On a motion to punish a party for civil contempt, the movant must demonstrate that the alleged contemnor has violated a clear and unequivocal court order, known to the parties, DRL § 245; Judiciary Law § 753[A][3]; See also: McCormick v. Axelrod, 59 NY2d 574, 583 amended 69 NY2d 652 (1983); Puro v. Puro, 39 AD2d 873 (1st dept. 1990). Furthermore, the actions of the alleged contemnor must have been calculated to, or actually defeated, impaired, impeded or prejudiced the rights or remedies of the other side. Farkas v. Farkas, 209 AD2d 316 (1st Dept. 1994). A party seeking contempt must show that there are no alternative effective remedies available.Farkas v. Farkas, 201 AD2d 440 (1st Dept. 1994).
Plaintiff has established that defendant's disobedience of the subpoena has defeated, impaired, impeded or prejudiced plaintiff's right to ascertain information about defendant's financial resources. Judiciary Law § 753 [a]; Farkas v. Farkas, 209 AD2d 316 (1st Dept 1994); Great Neck Pennysaver v. Central Nassau Publications, 65 AD2d 616 (2d Dept 1978). Finally, plaintiff has shown that without the information, plaintiff cannot easily enforce its judgment. Therefore, plaintiff's motion for contempt is granted.
Defendant is therefore in civil contempt. The court will, however, order defendant to respond to the information subpoena within FIVE DAYS of being served with a copy of this Order. This is a FINAL opportunity to PURGE the contempt. If defendant fails to comply with this PURGE, the Clerk shall enter a money judgment against defendant in the sum of $500 as punishment for its contempt of court upon plaintiff's attorney filing a sworn affidavit attesting to such compliance, without the need for further order from the court.
Legal Fees
Generally, each party to a litigation is required to pay its own legal fees, unless there is a statute or an agreement providing that the other party shall pay same. AG Ship Maintenance Corp. v. Lezak, 69 NY2d 1 (1986). There is no provision within Article 52 allowing plaintiff to recover its legal fees. Furthermore, there is no agreement providing that defendant shall pay plaintiffs attorneys fees. Consequently, each side is responsible for its own legal fees.

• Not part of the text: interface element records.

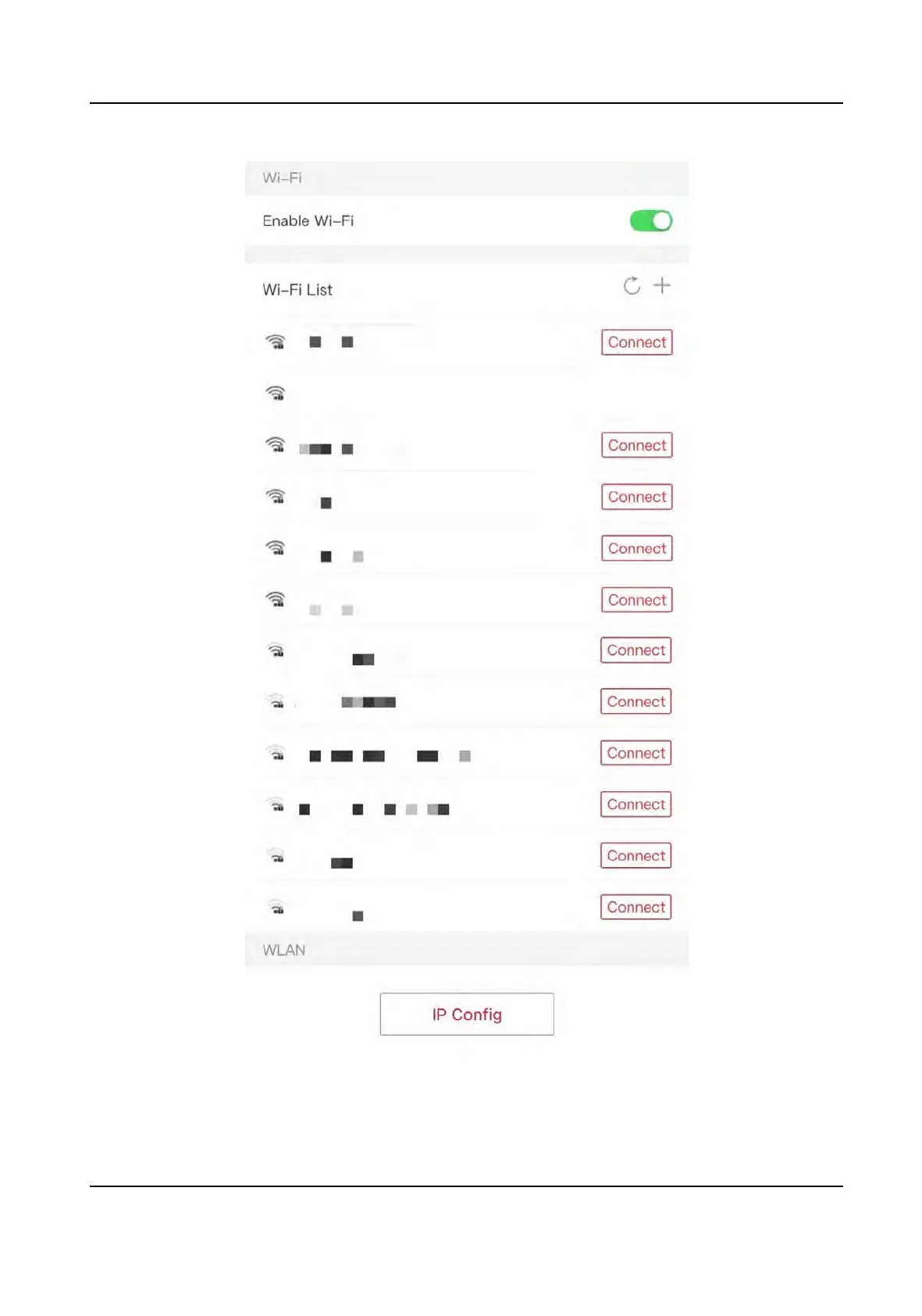This screenshot has width=922, height=1316.
Task: Click the signal icon of the third network
Action: coord(276,444)
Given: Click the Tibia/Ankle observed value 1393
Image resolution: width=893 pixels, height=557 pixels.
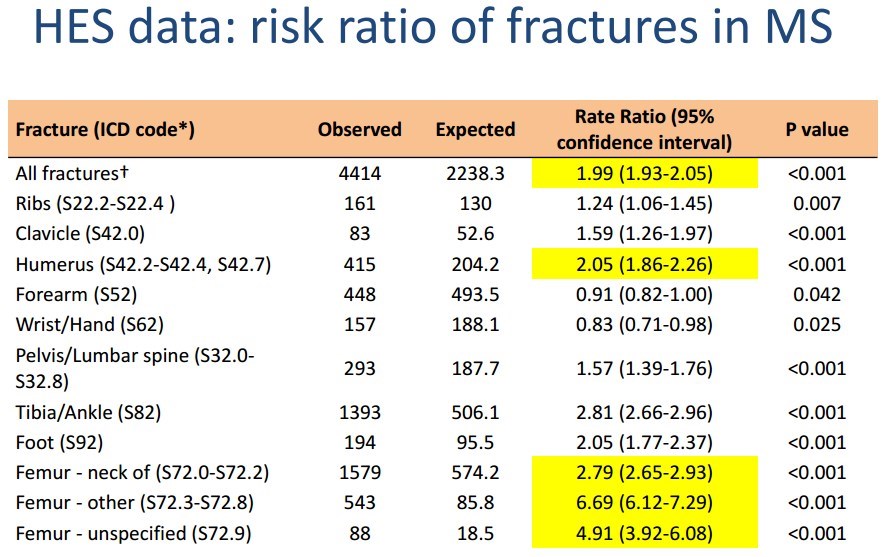Looking at the screenshot, I should pos(360,412).
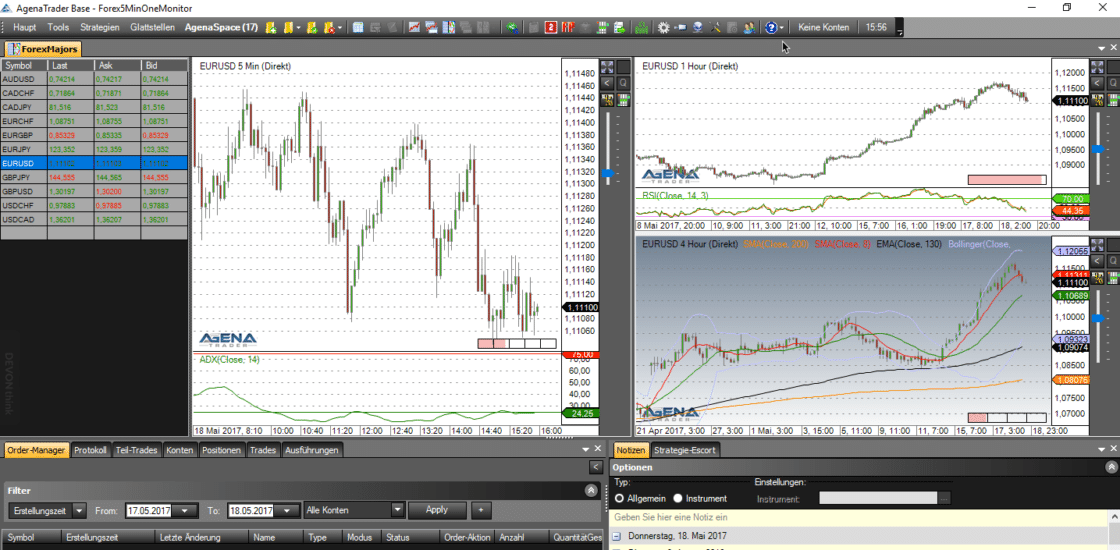Click the gear settings icon in toolbar
This screenshot has width=1120, height=550.
pyautogui.click(x=663, y=27)
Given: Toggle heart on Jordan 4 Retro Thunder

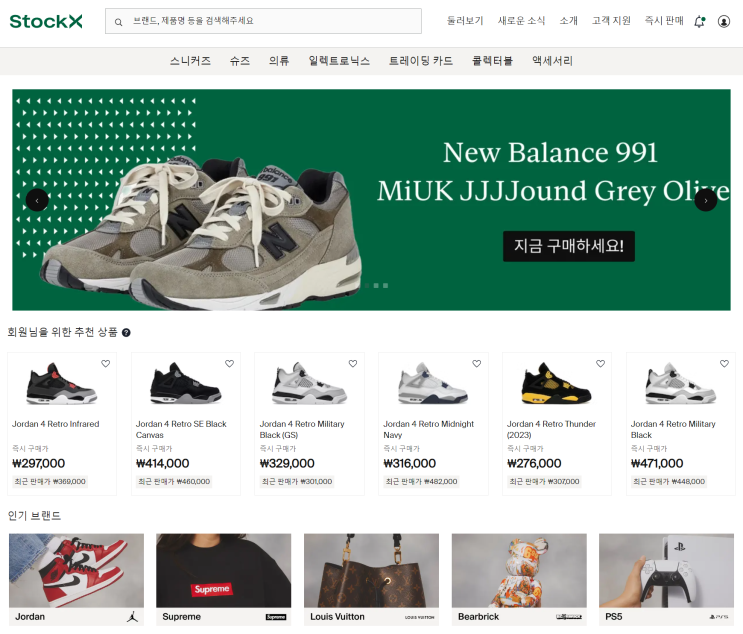Looking at the screenshot, I should point(600,363).
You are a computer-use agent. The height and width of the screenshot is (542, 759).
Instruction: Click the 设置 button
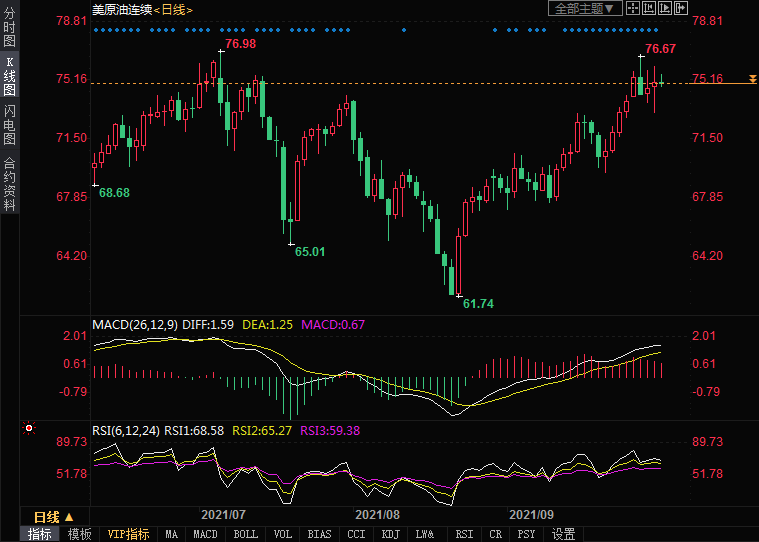point(563,534)
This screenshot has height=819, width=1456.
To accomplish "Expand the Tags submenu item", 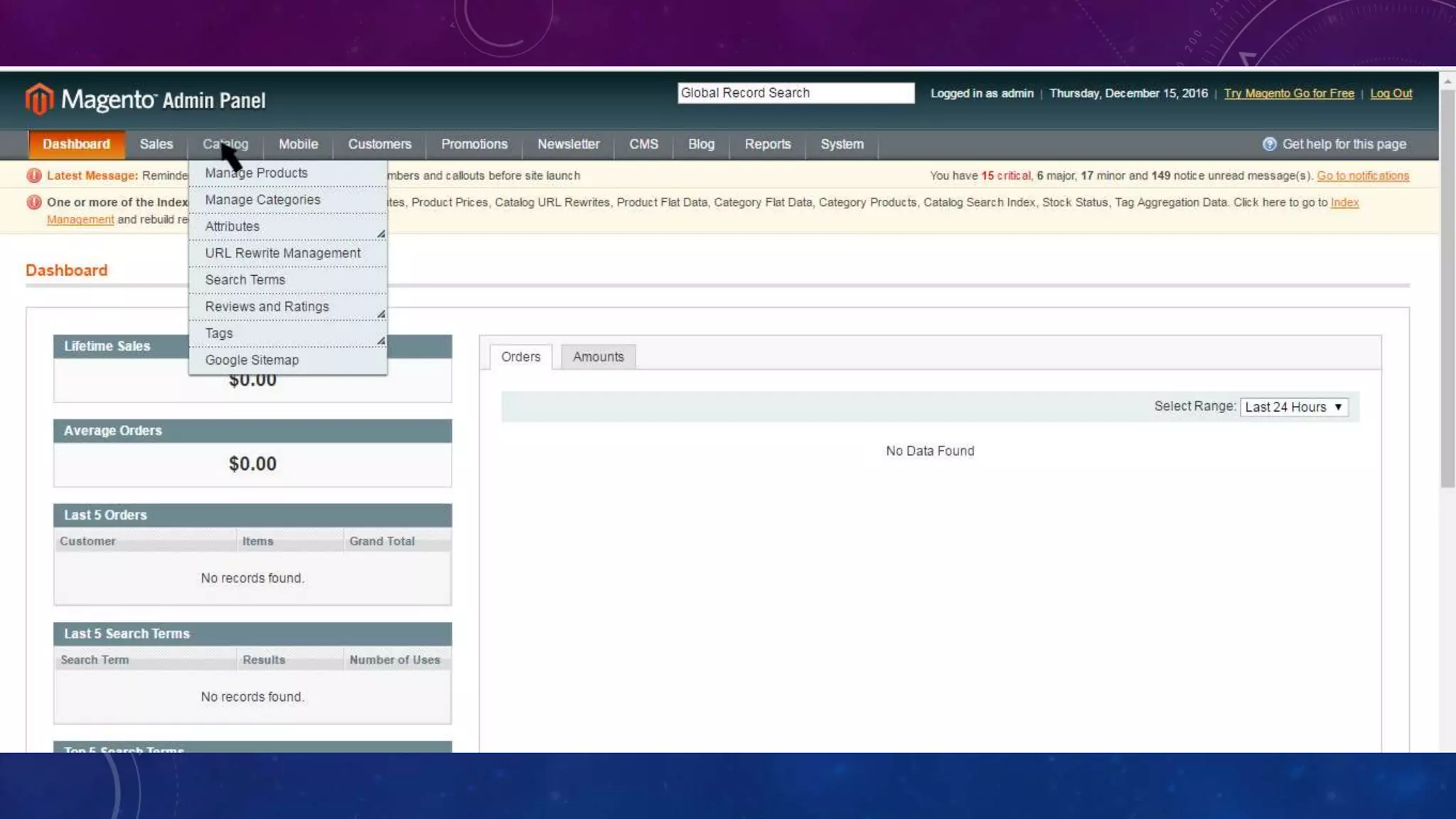I will tap(381, 340).
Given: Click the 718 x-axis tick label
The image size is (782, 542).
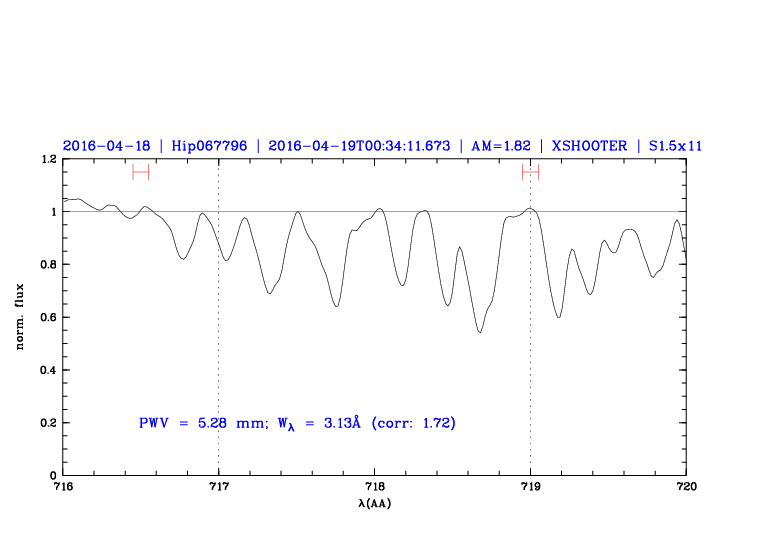Looking at the screenshot, I should (x=374, y=487).
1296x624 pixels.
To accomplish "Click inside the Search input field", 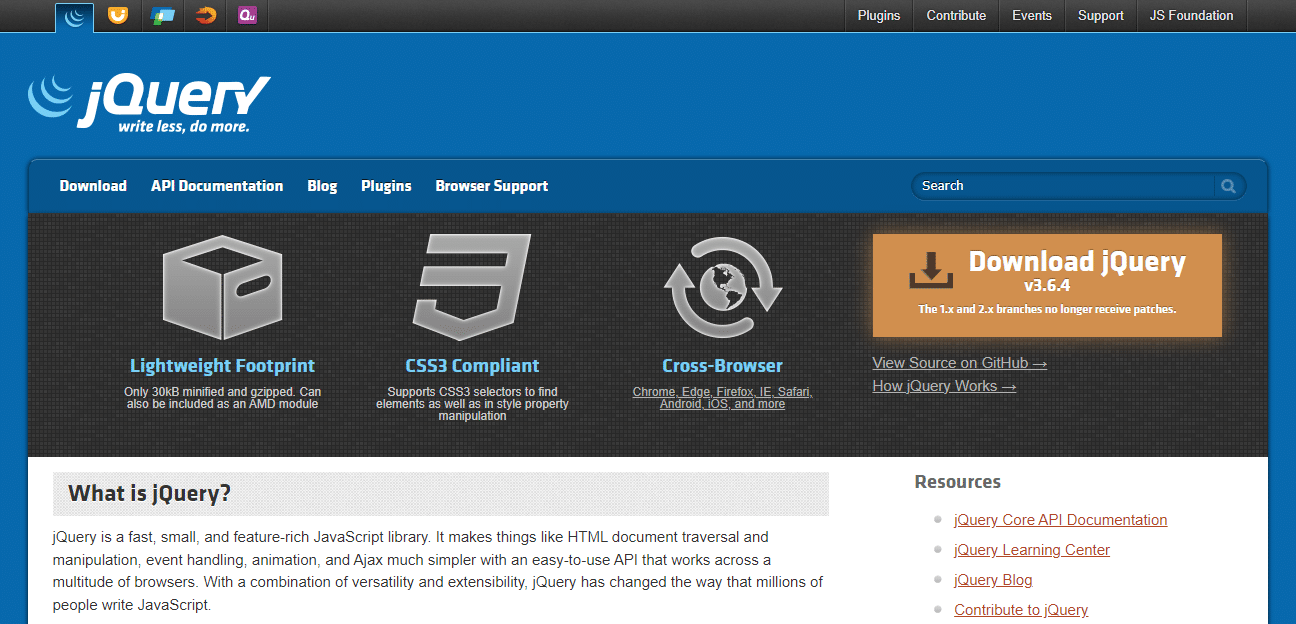I will (x=1060, y=186).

No copy of the underlying stipulation has been provided to the court.
Conclusion
In accordance herewith, it is hereby:
ORDERED that plaintiff's motion for an order adjudicating defendant Custom LTC, LLC. in contempt is hereby GRANTED upon default; plaintiff has proved that Custom LTC, LLC. was served with the subpoena requiring it to take oral deposition and produce documents, but disregarded the subpoena; and it is further
ORDERED that Custom LTC, LLC.'s disobedience of the subpoena has defeated, impaired, impeded or prejudiced plaintiffs right to ascertain information about Custom LTC, LLC.'s financial resources and plaintiff has no alternative effective remedies available; and it is further
ORDERED that Custom LTC, LLC. is held in civil contempt. Custom LTC, LLC is directed to respond to the subpoena within FIVE DAYS of being served with a copy of this Order and the subpoena itself. This is a FINAL opportunity to PURGE the contempt; and it is further ORDERED that if Custom LTC, LLC. fails to comply with this PURGE, as punishment, the Clerk shall enter a money judgment against Custom LTC, LLC. in the sum of $100 for each day Custom LTC, LLC. fails to appear, starting from five days following service of a copy of this order and subpoena until such time as there is compliance.
Any relief not expressly addressed has nonetheless been considered and is hereby denied.
This shall constitute the decision and order of the Court.